What the task asks: Reproduce every one of the following rows verbatim and in the original order, with no changes to the text.

Record extracts:
---------------

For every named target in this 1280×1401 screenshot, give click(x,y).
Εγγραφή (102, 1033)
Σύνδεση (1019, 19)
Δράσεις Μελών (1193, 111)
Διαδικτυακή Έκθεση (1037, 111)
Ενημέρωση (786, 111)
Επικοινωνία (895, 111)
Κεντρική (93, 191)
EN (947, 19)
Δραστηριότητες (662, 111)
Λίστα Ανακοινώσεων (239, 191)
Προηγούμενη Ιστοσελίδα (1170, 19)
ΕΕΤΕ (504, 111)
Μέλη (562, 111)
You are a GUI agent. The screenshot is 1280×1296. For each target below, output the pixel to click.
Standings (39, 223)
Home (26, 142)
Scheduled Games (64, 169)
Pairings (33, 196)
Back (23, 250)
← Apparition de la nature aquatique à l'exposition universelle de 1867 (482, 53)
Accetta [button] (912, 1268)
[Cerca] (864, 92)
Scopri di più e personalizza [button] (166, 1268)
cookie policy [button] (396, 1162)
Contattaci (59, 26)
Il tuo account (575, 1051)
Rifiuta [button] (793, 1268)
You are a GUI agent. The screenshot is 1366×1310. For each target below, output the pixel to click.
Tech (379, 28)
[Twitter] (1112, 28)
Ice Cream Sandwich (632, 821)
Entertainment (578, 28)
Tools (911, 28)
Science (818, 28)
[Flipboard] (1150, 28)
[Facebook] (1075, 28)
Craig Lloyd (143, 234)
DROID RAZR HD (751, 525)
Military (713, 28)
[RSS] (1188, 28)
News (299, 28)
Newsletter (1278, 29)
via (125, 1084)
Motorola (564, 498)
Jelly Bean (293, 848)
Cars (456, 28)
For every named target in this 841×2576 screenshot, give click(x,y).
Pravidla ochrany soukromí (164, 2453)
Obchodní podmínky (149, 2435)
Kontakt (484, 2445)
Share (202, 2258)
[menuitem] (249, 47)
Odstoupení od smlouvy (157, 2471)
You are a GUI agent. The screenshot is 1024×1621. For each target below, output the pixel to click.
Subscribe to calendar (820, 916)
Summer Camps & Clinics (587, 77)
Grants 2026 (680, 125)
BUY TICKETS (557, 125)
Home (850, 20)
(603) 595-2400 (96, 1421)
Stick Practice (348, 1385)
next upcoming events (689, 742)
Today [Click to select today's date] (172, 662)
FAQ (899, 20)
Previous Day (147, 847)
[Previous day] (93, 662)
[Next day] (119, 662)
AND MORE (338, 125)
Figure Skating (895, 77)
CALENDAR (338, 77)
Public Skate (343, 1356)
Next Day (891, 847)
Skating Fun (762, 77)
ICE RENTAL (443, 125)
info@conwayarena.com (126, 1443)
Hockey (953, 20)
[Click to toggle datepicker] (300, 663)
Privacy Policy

---------------

Result for this task:
For every named target in this 1280×1401 screenshot, give click(x,y).
Εγγραφή (102, 1033)
Σύνδεση (1019, 19)
Δράσεις Μελών (1193, 111)
Διαδικτυακή Έκθεση (1037, 111)
Ενημέρωση (786, 111)
Επικοινωνία (895, 111)
Κεντρική (93, 191)
EN (947, 19)
Δραστηριότητες (662, 111)
Λίστα Ανακοινώσεων (239, 191)
Προηγούμενη Ιστοσελίδα (1170, 19)
ΕΕΤΕ (504, 111)
Μέλη (562, 111)
You are a GUI agent. The screenshot is 1280×1296. For each target below, output the pixel to click.
Standings (39, 223)
Home (26, 142)
Scheduled Games (64, 169)
Pairings (33, 196)
Back (23, 250)
← Apparition de la nature aquatique à l'exposition universelle de 1867 (482, 53)
Accetta [button] (912, 1268)
[Cerca] (864, 92)
Scopri di più e personalizza [button] (166, 1268)
cookie policy [button] (396, 1162)
Contattaci (59, 26)
Il tuo account (575, 1051)
Rifiuta [button] (793, 1268)
You are a GUI agent. The screenshot is 1366×1310. For each target below, output the pixel to click.
Tech (379, 28)
[Twitter] (1112, 28)
Ice Cream Sandwich (632, 821)
Entertainment (578, 28)
Tools (911, 28)
Science (818, 28)
[Flipboard] (1150, 28)
[Facebook] (1075, 28)
Craig Lloyd (143, 234)
DROID RAZR HD (751, 525)
Military (713, 28)
[RSS] (1188, 28)
News (299, 28)
Newsletter (1278, 29)
via (125, 1084)
Motorola (564, 498)
Jelly Bean (293, 848)
Cars (456, 28)
For every named target in this 841×2576 screenshot, give click(x,y).
Pravidla ochrany soukromí (164, 2453)
Obchodní podmínky (149, 2435)
Kontakt (484, 2445)
Share (202, 2258)
[menuitem] (249, 47)
Odstoupení od smlouvy (157, 2471)
You are a GUI agent. The screenshot is 1024×1621. For each target below, output the pixel to click.
Subscribe to calendar (820, 916)
Summer Camps & Clinics (587, 77)
Grants 2026 (680, 125)
BUY TICKETS (557, 125)
Home (850, 20)
(603) 595-2400 (96, 1421)
Stick Practice (348, 1385)
next upcoming events (689, 742)
Today [Click to select today's date] (172, 662)
FAQ (899, 20)
Previous Day (147, 847)
[Previous day] (93, 662)
[Next day] (119, 662)
AND MORE (338, 125)
Figure Skating (895, 77)
CALENDAR (338, 77)
Public Skate (343, 1356)
Next Day (891, 847)
Skating Fun (762, 77)
ICE RENTAL (443, 125)
info@conwayarena.com (126, 1443)
Hockey (953, 20)
[Click to toggle datepicker] (300, 663)
Privacy Policy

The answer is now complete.